Back to: Environmental Monitoring in Compounding
🔔 Note: Stop playback at 57:11 to complete this lesson.
Presenters
Brandon Heitmeier, MPH, CPH, CPGP
Commander (CDR)
Consumer Safety Officer
Division of Compounding I
Office of Compounding Quality and Compliance (OCQC)
Center for Drug Evaluation and Research (CDER)
US Food and Drug Administration (FDA)
Doan-Trang Vuong, MS
Consumer Safety Officer
Division of Compounding I
Office of Compounding Quality and Compliance (OCQC)
Center for Drug Evaluation and Research (CDER)

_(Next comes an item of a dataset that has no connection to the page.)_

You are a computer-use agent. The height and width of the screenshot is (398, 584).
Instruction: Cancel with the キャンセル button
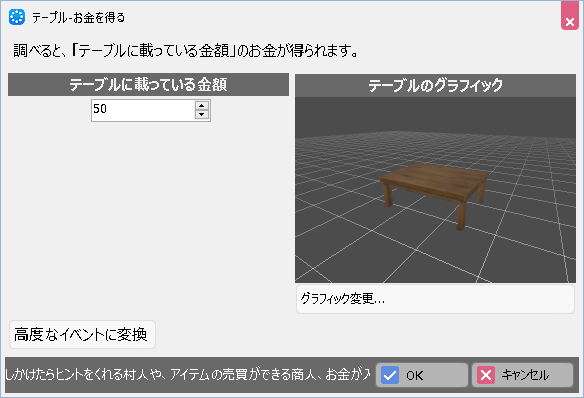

US Food and Drug Administration (FDA)
Abstract
This webinar provides a comprehensive overview of environmental monitoring (EM) for compounding facilities, encompassing its definition, statutory, and regulatory requirements for both 503A and 503B facilities. EM involves conducting various tests, such as sampling the air and surfaces, performing assays, and taking measurements of environmental conditions like temperature, differential pressure, and humidity. It serves as a vital quality metric, offering insights beyond visual cleanliness, helping to assess the adequacy of cleaning procedures, the effectiveness of disinfection agents, and the performance of HVAC systems. Combined with personnel monitoring (PM), EM also reveals insights into staff hygiene and potential contamination sources, as humans are a primary source of contamination in cleanrooms. While EM is not a release test and has inherent limitations regarding precision and representativeness, it is a crucial expectation under both insanitary conditions and Current Good Manufacturing Practices (CGMPs). An adequate EM program is essential for aseptically produced drugs to ensure compliance, with the frequency and type of monitoring varying based on the production type and associated risks, typically being more rigorous for 503B outsourcing facilities. Identifying and investigating adverse trends in EM data is critical for maintaining a controlled production environment and initiating corrective actions.